In the article on the July 8, 2000 Yankees–Mets doubleheader, who started on the mound for the Yankees in the first game on Saturday?

▶ **Reading text**:
-.-.-

Bobby Valentine and Joe Torre: Courtesy of Jerry Coli / Dreamstime

July 8, 2000: Yankees defeat Mets twice in rare twin bill in separate ballparks

This article was written by Thomas J. Brown Jr.

Bobby Valentine and Joe Torre: Courtesy of Jerry Coli / Dreamstime

Mets manager Bobby Valentine and Yankees manager Joe Torre. (Courtesy of Jerry Coli / Dreamstime)

 

It was a once-in-a-century event for baseball fans in New York. The Mets and the Yankees were facing each other in two different ballparks on the same day.1

The Yankees started the day a half-game in front of Toronto in the American League East. The Mets came into the “subway series” 2½ games behind the Atlanta Braves. Both teams were excited about the series. Mets pitcher Turk Wendell said it was special because the teams were doing “something that nobody has done in 97 years. It’s pretty cool to be part of that.”2

The Mets lost the first game of the four-game set on Friday when Paul O’Neill jumped up and stole a home run from Derek Bell in the bottom of the eighth to give the Yankees a 2-1 win.

Dwight Gooden started for the Yankees in the first game on Saturday. It was the first time Gooden took the field at Shea Stadium as an opposing pitcher. “It was surreal seeing him on the mound in a Yankee uniform,” Todd Zeile said afterward. Gooden pitched five innings and surrendered the only two Mets runs in the Yankees’ 4-2 victory.

The first game was not without some controversy. Chuck Knoblauch led off the game with a single to center. Jay Paytonbobbled the ball and Knoblauch went for two. After he was thrown out, first-base umpire Rob Cook said that Zeile had interfered with Knoblauch and awarded him second. Mets manager Bobby Valentine argued the call, even pointing out Knoblauch’s path on the dirt. His arguing got him thrown out of the game and the Mets played the game under protest.

-.-.-

▶ **Given information**:
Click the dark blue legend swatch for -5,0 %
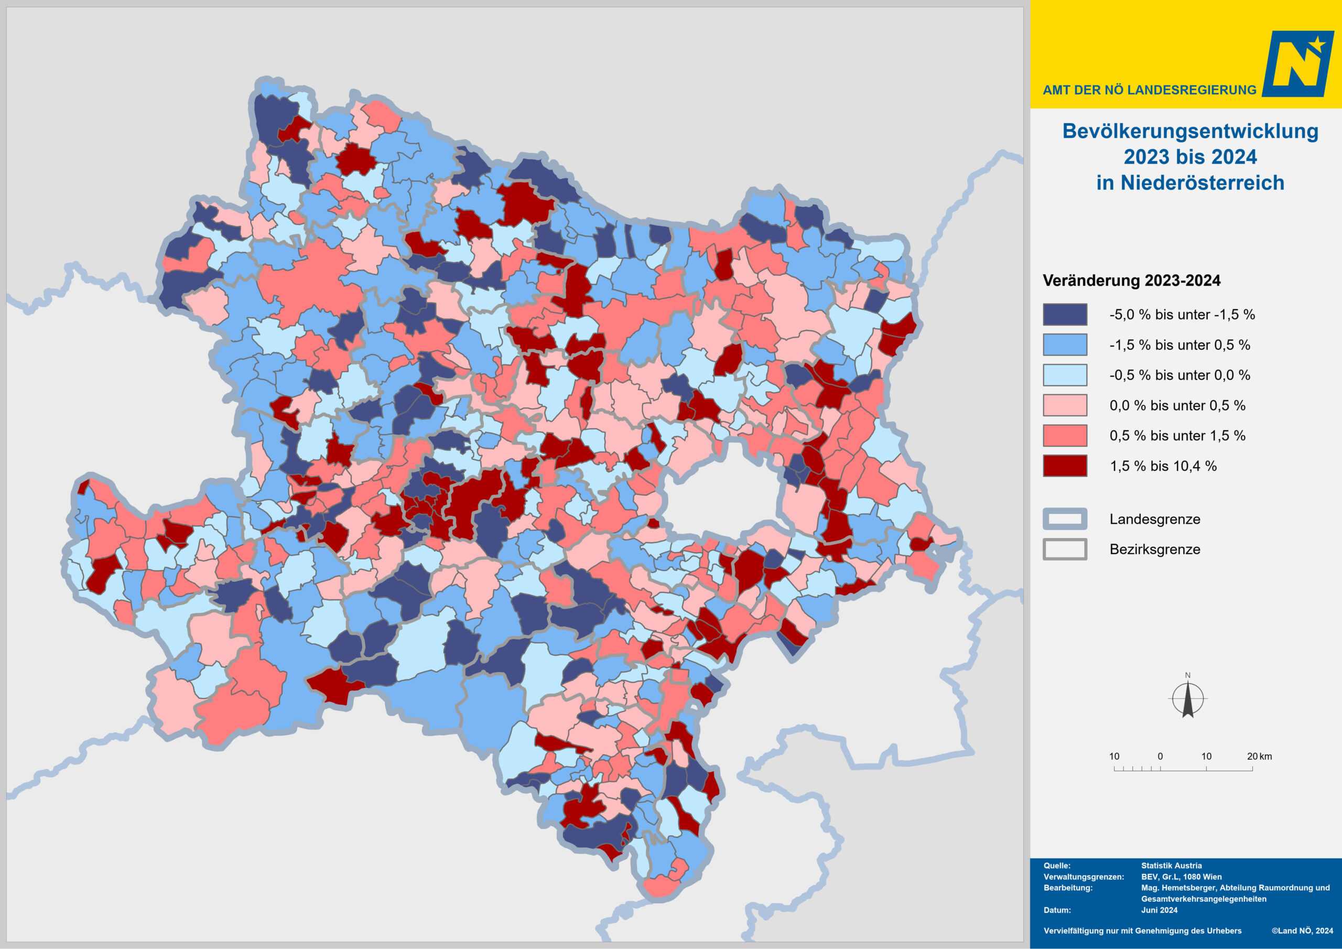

-.-.-

▶ **Final result**: Dwight Gooden